__Directions for this task__. Exactly the lines below from the line with "First (180, 2001)" through the line with "Douglas Lyons (117, 1591)" must make up the answer, both ends included and pictures left out.

Collected data
Start of Block

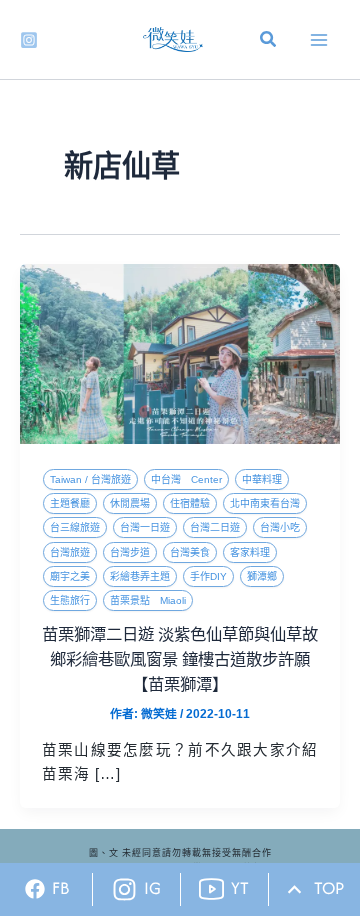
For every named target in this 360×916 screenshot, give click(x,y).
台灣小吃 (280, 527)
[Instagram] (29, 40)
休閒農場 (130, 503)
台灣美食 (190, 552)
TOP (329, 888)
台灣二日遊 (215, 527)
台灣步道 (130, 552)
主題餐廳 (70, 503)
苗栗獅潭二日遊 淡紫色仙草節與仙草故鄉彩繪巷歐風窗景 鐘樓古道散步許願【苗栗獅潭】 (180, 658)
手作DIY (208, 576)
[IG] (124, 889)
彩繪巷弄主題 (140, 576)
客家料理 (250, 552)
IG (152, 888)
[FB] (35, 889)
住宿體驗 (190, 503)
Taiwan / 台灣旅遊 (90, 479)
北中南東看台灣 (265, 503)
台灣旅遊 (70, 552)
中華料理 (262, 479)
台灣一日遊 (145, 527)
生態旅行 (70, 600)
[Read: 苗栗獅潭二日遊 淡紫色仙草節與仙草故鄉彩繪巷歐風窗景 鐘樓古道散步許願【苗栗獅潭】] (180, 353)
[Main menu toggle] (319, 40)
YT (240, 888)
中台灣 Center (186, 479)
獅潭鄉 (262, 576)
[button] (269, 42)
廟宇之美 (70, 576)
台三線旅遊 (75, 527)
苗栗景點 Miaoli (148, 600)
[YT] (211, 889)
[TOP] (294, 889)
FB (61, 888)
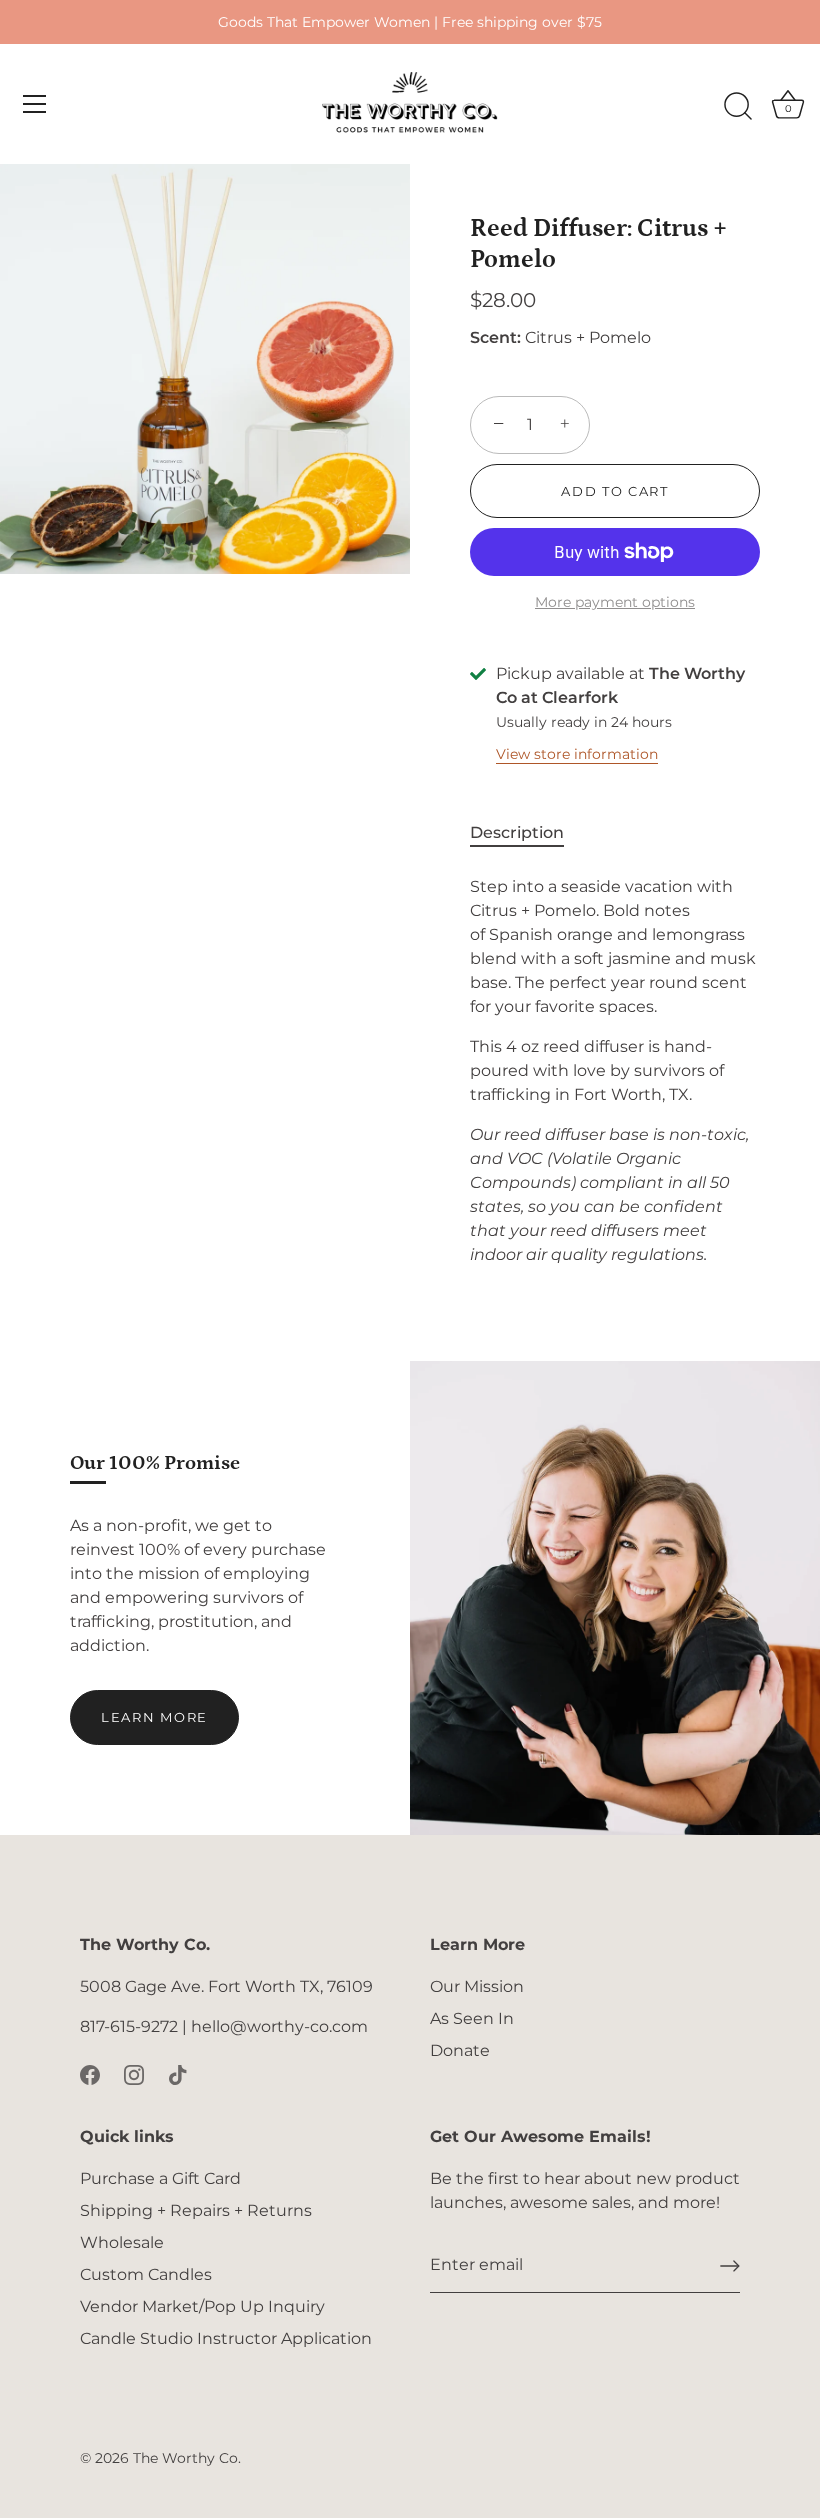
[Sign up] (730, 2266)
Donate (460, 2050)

End of Block
Start of Block

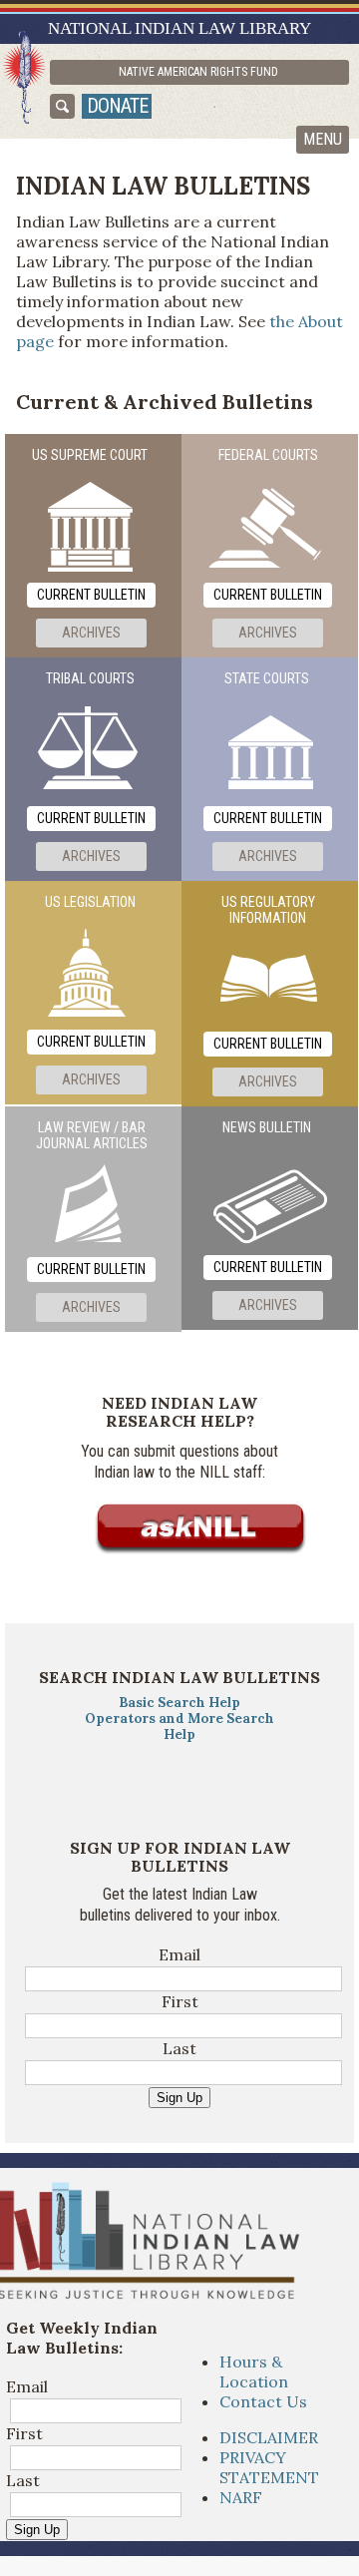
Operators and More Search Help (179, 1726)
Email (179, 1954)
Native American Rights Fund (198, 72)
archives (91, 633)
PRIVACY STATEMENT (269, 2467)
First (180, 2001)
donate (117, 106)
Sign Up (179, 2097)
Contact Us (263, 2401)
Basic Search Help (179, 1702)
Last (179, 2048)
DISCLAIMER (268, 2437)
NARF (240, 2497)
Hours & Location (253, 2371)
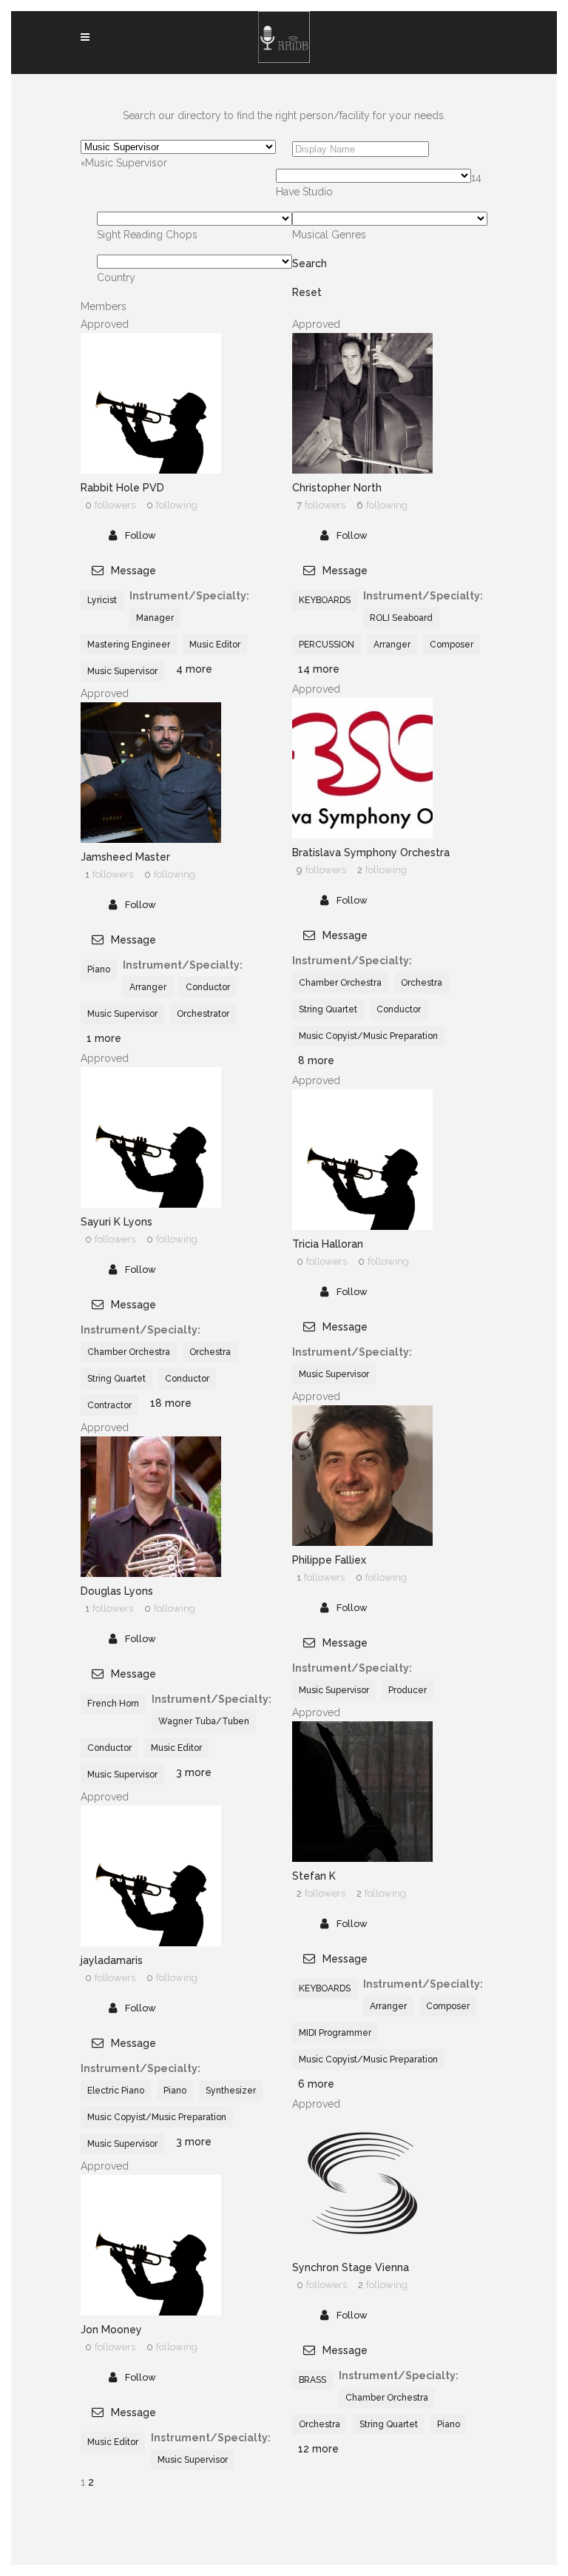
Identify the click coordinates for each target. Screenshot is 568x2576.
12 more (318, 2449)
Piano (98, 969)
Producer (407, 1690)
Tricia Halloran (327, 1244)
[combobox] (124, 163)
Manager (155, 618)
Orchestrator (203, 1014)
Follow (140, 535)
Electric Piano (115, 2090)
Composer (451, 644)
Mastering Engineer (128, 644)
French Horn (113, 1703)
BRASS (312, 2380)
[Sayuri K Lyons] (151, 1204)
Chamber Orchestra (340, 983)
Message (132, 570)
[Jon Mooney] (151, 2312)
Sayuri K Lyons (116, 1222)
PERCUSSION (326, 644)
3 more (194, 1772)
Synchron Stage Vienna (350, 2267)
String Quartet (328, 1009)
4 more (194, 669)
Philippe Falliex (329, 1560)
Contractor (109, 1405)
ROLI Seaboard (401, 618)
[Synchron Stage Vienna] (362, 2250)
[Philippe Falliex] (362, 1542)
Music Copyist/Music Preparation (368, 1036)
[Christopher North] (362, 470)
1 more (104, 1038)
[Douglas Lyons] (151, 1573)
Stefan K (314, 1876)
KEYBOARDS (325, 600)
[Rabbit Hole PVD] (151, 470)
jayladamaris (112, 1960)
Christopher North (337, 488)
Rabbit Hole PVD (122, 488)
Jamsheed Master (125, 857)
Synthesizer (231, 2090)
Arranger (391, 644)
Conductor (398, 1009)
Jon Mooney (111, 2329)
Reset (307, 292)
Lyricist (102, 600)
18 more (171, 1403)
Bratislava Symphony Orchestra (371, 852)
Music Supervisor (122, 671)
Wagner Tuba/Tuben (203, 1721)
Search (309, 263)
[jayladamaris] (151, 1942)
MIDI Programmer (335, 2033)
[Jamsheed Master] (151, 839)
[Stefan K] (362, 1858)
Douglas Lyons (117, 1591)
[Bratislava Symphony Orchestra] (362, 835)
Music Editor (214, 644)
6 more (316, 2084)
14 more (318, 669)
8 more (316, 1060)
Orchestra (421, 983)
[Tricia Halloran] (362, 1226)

End of Block

__Task result__.
First (180, 2001)
donate (117, 106)
Sign Up (179, 2097)
Contact Us (263, 2401)
Basic Search Help (179, 1702)
Last (179, 2048)
DISCLAIMER (268, 2437)
NARF (240, 2497)
Hours & Location (253, 2371)
Identify the click coordinates for each target. Screenshot is 568x2576.
12 more (318, 2449)
Piano (98, 969)
Producer (407, 1690)
Tricia Halloran (327, 1244)
[combobox] (124, 163)
Manager (155, 618)
Orchestrator (203, 1014)
Follow (140, 535)
Electric Piano (115, 2090)
Composer (451, 644)
Mastering Engineer (128, 644)
French Horn (113, 1703)
BRASS (312, 2380)
[Sayuri K Lyons] (151, 1204)
Chamber Orchestra (340, 983)
Message (132, 570)
[Jon Mooney] (151, 2312)
Sayuri K Lyons (116, 1222)
PERCUSSION (326, 644)
3 more (194, 1772)
Synchron Stage Vienna (350, 2267)
String Quartet (328, 1009)
4 more (194, 669)
Philippe Falliex (329, 1560)
Contractor (109, 1405)
ROLI Seaboard (401, 618)
[Synchron Stage Vienna] (362, 2250)
[Philippe Falliex] (362, 1542)
Music Copyist/Music Preparation (368, 1036)
[Christopher North] (362, 470)
1 more (104, 1038)
[Douglas Lyons] (151, 1573)
Stefan K (314, 1876)
KEYBOARDS (325, 600)
[Rabbit Hole PVD] (151, 470)
jayladamaris (112, 1960)
Christopher North (337, 488)
Rabbit Hole PVD (122, 488)
Jamsheed Master (125, 857)
Synthesizer (231, 2090)
Arranger (391, 644)
Conductor (398, 1009)
Jon Mooney (111, 2329)
Reset (307, 292)
Lyricist (102, 600)
18 more (171, 1403)
Bratislava Symphony Orchestra (371, 852)
Music Supervisor (122, 671)
Wagner Tuba/Tuben (203, 1721)
Search (309, 263)
[jayladamaris] (151, 1942)
MIDI Programmer (335, 2033)
[Jamsheed Master] (151, 839)
[Stefan K] (362, 1858)
Douglas Lyons (117, 1591)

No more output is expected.